Source code for kindred.RelationClassifier


from sklearn import svm
from sklearn.linear_model import LogisticRegression
from collections import defaultdict

import kindred
from kindred.CandidateBuilder import CandidateBuilder
from kindred.Vectorizer import Vectorizer
import numpy as np

[docs]class RelationClassifier:
	"""
	Manages binary classifier(s) for relation classification.
	
	:param classifierType: Which classifier is used ('SVM' or 'LogisticRegression')
	:param tfidf: Whether it will use tfidf for the vectorizer
	:param features: A list of specific features. Valid features are "entityTypes", "unigramsBetweenEntities", "bigrams", "dependencyPathEdges", "dependencyPathEdgesNearEntities"
	:param threshold: A specific threshold to use for classification (which will then use a logistic regression classifier)
	:param entityCount: Number of entities in each relation (default=2). Passed to the CandidateBuilder (if needed)
	:param acceptedEntityTypes: Tuples of entity types that relations must match. None will match allow relations of any entity types. Passed to the CandidateBuilder (if needed)
	:param isTrained: Whether the classifier has been trained yet. Will throw an error if predict is called before it is trained.
	"""
	
[docs]	def __init__(self,classifierType='SVM',tfidf=True,features=None,threshold=None,entityCount=2,acceptedEntityTypes=None,model='en_core_web_sm'):
		"""
		Constructor for the RelationClassifier class
		
		:param classifierType: Which classifier to use (must be 'SVM' or 'LogisticRegression')
		:param tfidf: Whether to use tfidf for the vectorizer
		:param features: A list of specific features. Valid features are "entityTypes", "unigramsBetweenEntities", "bigrams", "dependencyPathEdges", "dependencyPathEdgesNearEntities"
		:param threshold: A specific threshold to use for classification (which will then use a logistic regression classifier)
		:param entityCount: Number of entities in each relation (default=2). Passed to the CandidateBuilder (if needed)
		:param acceptedEntityTypes: Tuples of entity types that relations must match. None will match allow relations of any entity types. Passed to the CandidateBuilder (if needed)
		:param model: Name of an available Spacy language model for any parsing needed (e.g. en/de/es/pt/fr/it/nl)
		:type classifierType: str
		:type tfidf: bool
		:type features: list of str
		:type threshold: float
		:type entityCount: int
		:type acceptedEntityTypes: list of tuples
		:type model: str
		"""
		assert classifierType in ['SVM','LogisticRegression'], "classifierType must be 'SVM' or 'LogisticRegression'"
		assert classifierType == 'LogisticRegression' or threshold is None, "Threshold can only be used when classifierType is 'LogisticRegression'"

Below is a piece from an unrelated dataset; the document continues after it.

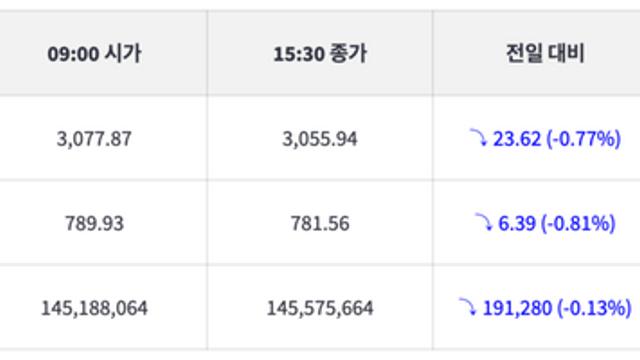
Task: Click the closing value 781.56
Action: (320, 223)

		assert isinstance(tfidf,bool)
		assert threshold is None or isinstance(threshold,float)
		assert isinstance(entityCount,int)
		assert acceptedEntityTypes is None or isinstance(acceptedEntityTypes,list)

		self.isTrained = False
		self.classifierType = classifierType
		self.tfidf = tfidf

		self.entityCount = entityCount
		self.acceptedEntityTypes = acceptedEntityTypes

		self.chosenFeatures = ["entityTypes","unigramsBetweenEntities","bigrams","dependencyPathEdges","dependencyPathEdgesNearEntities"]
		if not features is None:
			assert isinstance(features,list)
			self.chosenFeatures = features
			
		self.threshold = threshold
		self.model = model

[docs]	def train(self,corpus):
		"""
		Trains the classifier using this corpus. All relations in the corpus will be used for training.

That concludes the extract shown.